L’ente “abolito” ci costa 6 milioni
Villa Saporiti, storica sede dell’amministrazione provinciale di Como (Foto by archivio)

L’ente “abolito” ci costa 6 milioni

È la somma stanziata da Roma per consentire alla Provincia di gestire 600 km di strade e 33 edifici scolastici

Como

Non bastano mai i fondi a disposizione di quel che resta delle Province, enti se non aboliti quantomeno fortemente ridimensionati dalla legge di riforma approvata quasi quattro anni fa (era il mese di aprile del 2014).

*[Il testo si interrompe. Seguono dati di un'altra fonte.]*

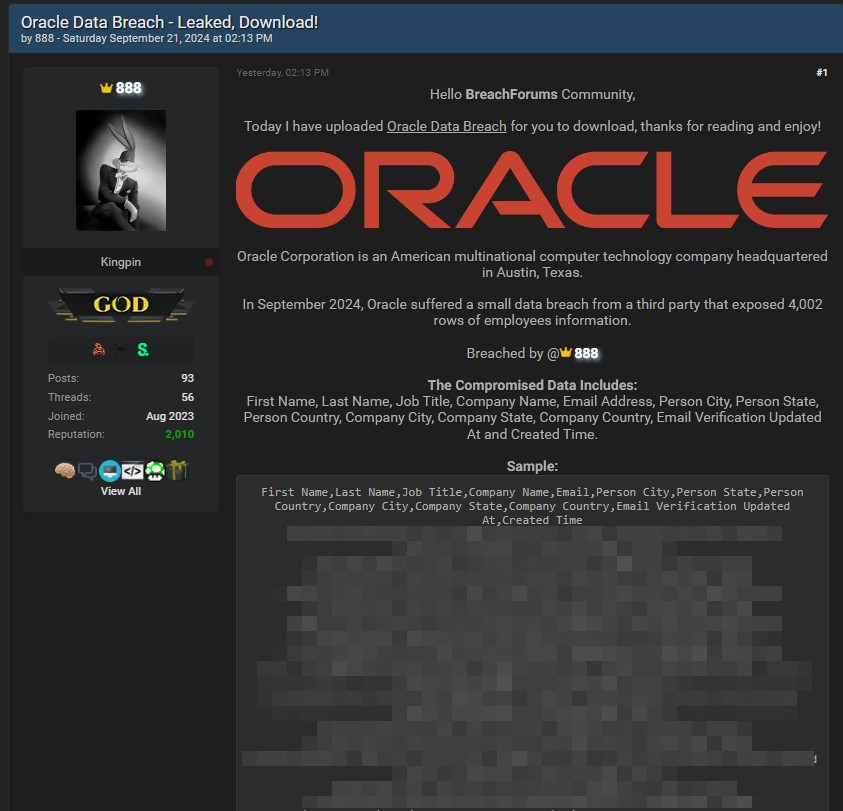Click the GOD rank badge
This screenshot has width=843, height=811.
121,304
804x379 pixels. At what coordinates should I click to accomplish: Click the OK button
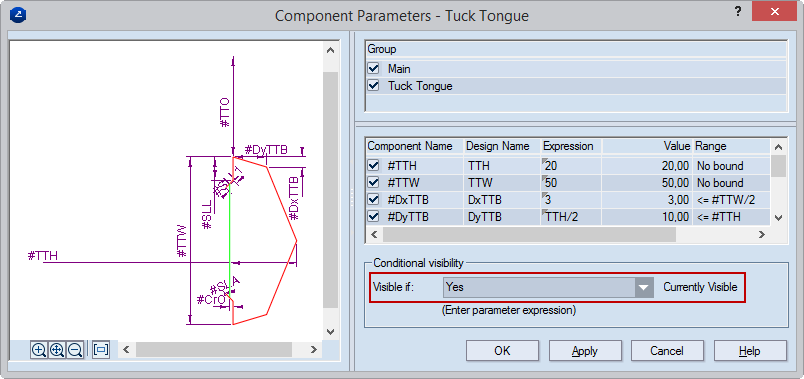[x=502, y=351]
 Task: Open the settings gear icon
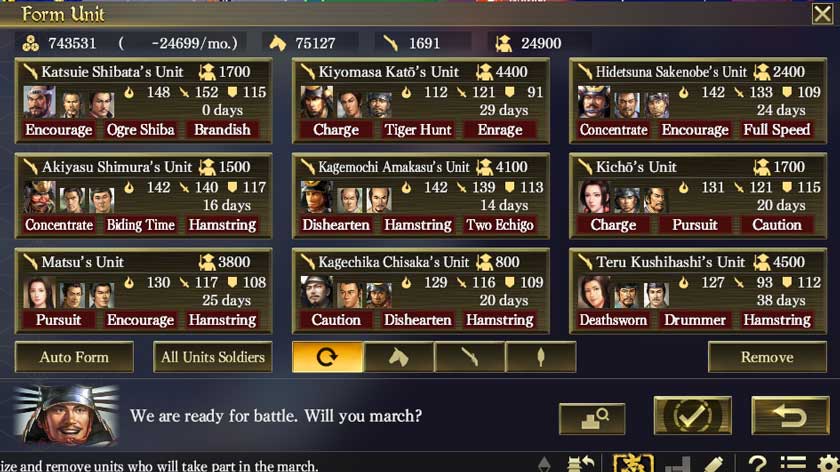(x=828, y=463)
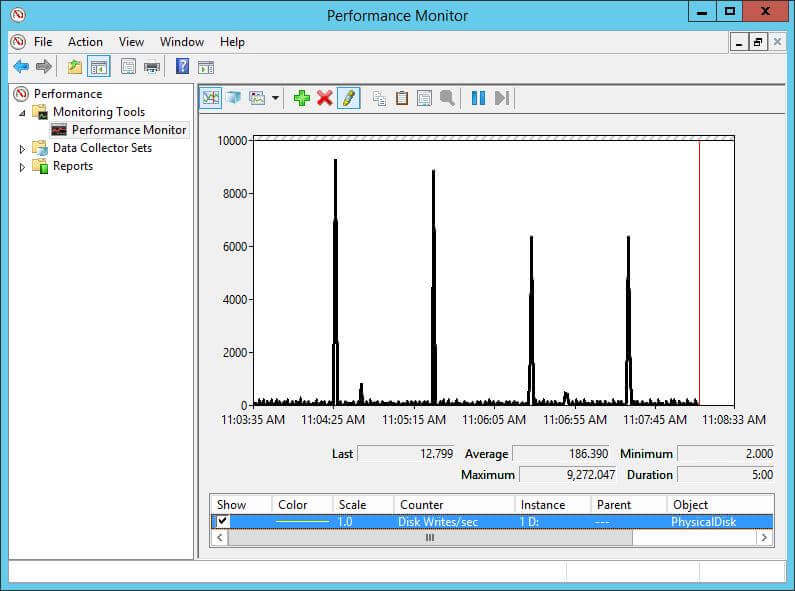Freeze the display with pause button
Viewport: 795px width, 591px height.
click(478, 98)
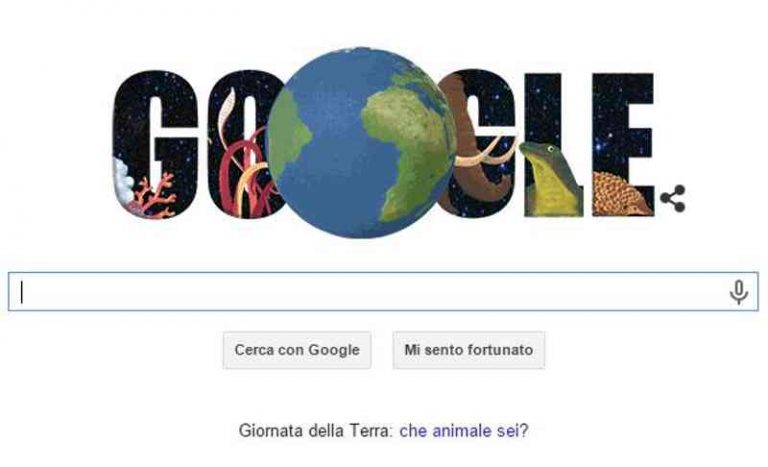This screenshot has width=768, height=467.
Task: Click the starry letter G of the doodle
Action: coord(156,143)
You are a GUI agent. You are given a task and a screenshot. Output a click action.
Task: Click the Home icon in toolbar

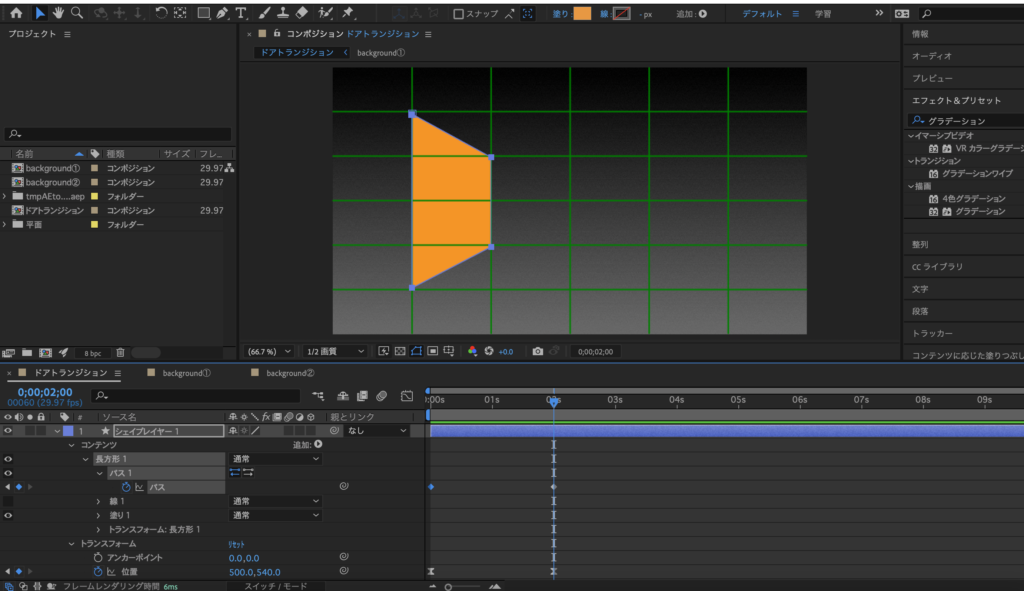15,14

Se la ratio era quella di risparmiare qualche euro, dev’essere che a Roma ci hanno ripensato: lo scorso 18 gennaio (ma la notizia è filtrata soltanto negli ultimi giorni), i trenta parlamentari membri della commissione per il federalismo fiscale hanno votato a favore dell’introduzione di una tassa per garantire alle province una fonte di reddito «stabile e definitiva». Capito?

Non c’è neppure il rischio di violare la par condicio in tempi di elezioni, posto che tutti - cinquestelle, “piddini”, centrodestra - tutti senza eccezione l’hanno votata, prendendo atto del fatto che, incontrovertibilmente, servano soldi per mantenere in piedi la “baracca”. La soluzione più credibile è quella di ricorrere a una nuova tassa o, in alternativa, è stato deciso in commissione, di procedere allo storno dei proventi di una di quelle già in essere, che del resto ci sarebbe soltanto l’imbarazzo della scelta. È un dato di fatto che - abolizioni a parte - di quei soldi ci sia un gran bisogno. Chiedere, per credere, a Villa Saporiti, che a tutt’oggi gestisce una rete di circa 600 chilometri di strade provinciali, “accudisce” qualcosa come 33 edifici scolastici e tutti i mesi paga lo stipendio di 170 dipendenti.

Di questo, e in particolare dei fondi che il governo ha attribuito a ciascun ente, si discuterà questa mattina a Milano, nel corso di un incontro al quale sono stati convocati in fretta e furia i responsabili finanziari degli enti lombardi.

Oggi l’amministrazione provinciale di Como avrebbe bisogno, per poter chiudere il bilancio senza affanni, di una somma pari a circa 6 milioni e 400mila euro, esattamente la somma contenuta nel piano proposto dal governo.